# [GIVEN ENTRIES]
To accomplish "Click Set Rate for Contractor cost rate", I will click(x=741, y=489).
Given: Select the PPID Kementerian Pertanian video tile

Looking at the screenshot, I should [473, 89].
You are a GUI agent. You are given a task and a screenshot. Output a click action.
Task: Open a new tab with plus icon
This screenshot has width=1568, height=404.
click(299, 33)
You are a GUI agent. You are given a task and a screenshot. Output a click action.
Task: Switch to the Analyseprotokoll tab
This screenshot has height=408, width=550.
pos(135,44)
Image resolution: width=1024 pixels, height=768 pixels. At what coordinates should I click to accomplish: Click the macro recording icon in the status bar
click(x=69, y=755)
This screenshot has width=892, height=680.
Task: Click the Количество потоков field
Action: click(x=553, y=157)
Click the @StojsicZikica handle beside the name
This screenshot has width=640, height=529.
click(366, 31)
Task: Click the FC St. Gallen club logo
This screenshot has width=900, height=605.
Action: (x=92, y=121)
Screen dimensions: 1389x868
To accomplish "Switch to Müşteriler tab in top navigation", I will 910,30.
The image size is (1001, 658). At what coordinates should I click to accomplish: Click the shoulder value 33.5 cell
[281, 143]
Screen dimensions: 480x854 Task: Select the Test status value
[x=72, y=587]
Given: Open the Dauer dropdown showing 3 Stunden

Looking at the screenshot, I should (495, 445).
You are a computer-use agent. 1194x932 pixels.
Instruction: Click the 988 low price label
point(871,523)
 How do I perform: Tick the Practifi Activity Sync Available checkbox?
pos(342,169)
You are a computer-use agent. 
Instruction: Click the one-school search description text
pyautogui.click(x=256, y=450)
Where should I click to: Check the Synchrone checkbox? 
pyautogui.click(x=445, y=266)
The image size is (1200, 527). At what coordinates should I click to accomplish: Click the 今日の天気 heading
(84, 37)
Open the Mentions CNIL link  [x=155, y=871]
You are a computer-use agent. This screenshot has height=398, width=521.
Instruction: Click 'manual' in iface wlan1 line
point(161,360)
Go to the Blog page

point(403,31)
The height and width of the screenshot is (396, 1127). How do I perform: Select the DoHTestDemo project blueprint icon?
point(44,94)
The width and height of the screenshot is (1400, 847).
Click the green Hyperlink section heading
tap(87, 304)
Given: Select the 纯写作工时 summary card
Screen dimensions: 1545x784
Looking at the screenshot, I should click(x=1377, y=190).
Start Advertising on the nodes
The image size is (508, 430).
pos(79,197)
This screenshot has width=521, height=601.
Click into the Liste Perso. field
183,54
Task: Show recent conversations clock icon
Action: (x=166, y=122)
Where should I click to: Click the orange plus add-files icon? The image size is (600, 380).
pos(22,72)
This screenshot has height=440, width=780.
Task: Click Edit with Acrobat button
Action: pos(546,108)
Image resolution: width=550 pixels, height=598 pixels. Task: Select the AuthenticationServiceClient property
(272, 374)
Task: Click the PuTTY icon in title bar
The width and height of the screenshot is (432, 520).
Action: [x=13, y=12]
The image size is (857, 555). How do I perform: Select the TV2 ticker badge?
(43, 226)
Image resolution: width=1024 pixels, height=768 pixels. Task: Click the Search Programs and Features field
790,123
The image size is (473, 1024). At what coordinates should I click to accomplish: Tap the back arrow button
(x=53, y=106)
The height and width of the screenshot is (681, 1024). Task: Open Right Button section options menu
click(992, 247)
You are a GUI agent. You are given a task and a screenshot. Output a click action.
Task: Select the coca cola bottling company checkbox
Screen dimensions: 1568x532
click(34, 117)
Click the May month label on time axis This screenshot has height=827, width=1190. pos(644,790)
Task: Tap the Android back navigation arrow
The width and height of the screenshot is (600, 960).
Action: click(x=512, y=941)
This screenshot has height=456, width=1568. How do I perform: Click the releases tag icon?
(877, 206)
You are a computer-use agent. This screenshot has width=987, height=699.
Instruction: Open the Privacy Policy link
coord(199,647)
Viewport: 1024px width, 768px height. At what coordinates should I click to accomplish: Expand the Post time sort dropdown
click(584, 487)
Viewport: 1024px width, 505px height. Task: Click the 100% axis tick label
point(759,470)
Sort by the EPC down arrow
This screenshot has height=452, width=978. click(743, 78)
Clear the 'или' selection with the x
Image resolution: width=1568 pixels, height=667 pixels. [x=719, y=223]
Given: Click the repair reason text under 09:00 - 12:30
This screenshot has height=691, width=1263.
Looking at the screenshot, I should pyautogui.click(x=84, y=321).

# [WORK INSTRUCTION]
In the listing above, find the line with "Image resolution: width=1024 pixels, height=768 pixels. At" and the line with "Open the Mentions"; output exactly those lines and all lines between them.

# [REPLY TO THE TASK]
Image resolution: width=1024 pixels, height=768 pixels. At what coordinates should I click to accomplish: Click the macro recording icon in the status bar
click(x=69, y=755)
This screenshot has width=892, height=680.
Task: Click the Количество потоков field
Action: click(x=553, y=157)
Click the @StojsicZikica handle beside the name
This screenshot has width=640, height=529.
click(366, 31)
Task: Click the FC St. Gallen club logo
This screenshot has width=900, height=605.
Action: (x=92, y=121)
Screen dimensions: 1389x868
To accomplish "Switch to Müşteriler tab in top navigation", I will 910,30.
The image size is (1001, 658). At what coordinates should I click to accomplish: Click the shoulder value 33.5 cell
[281, 143]
Screen dimensions: 480x854 Task: Select the Test status value
[x=72, y=587]
Given: Open the Dauer dropdown showing 3 Stunden

Looking at the screenshot, I should (495, 445).
You are a computer-use agent. 1194x932 pixels.
Instruction: Click the 988 low price label
point(871,523)
 How do I perform: Tick the Practifi Activity Sync Available checkbox?
pos(342,169)
You are a computer-use agent. 
Instruction: Click the one-school search description text
pyautogui.click(x=256, y=450)
Where should I click to: Check the Synchrone checkbox? 
pyautogui.click(x=445, y=266)
The image size is (1200, 527). At what coordinates should I click to accomplish: Click the 今日の天気 heading
(84, 37)
Open the Mentions CNIL link  [x=155, y=871]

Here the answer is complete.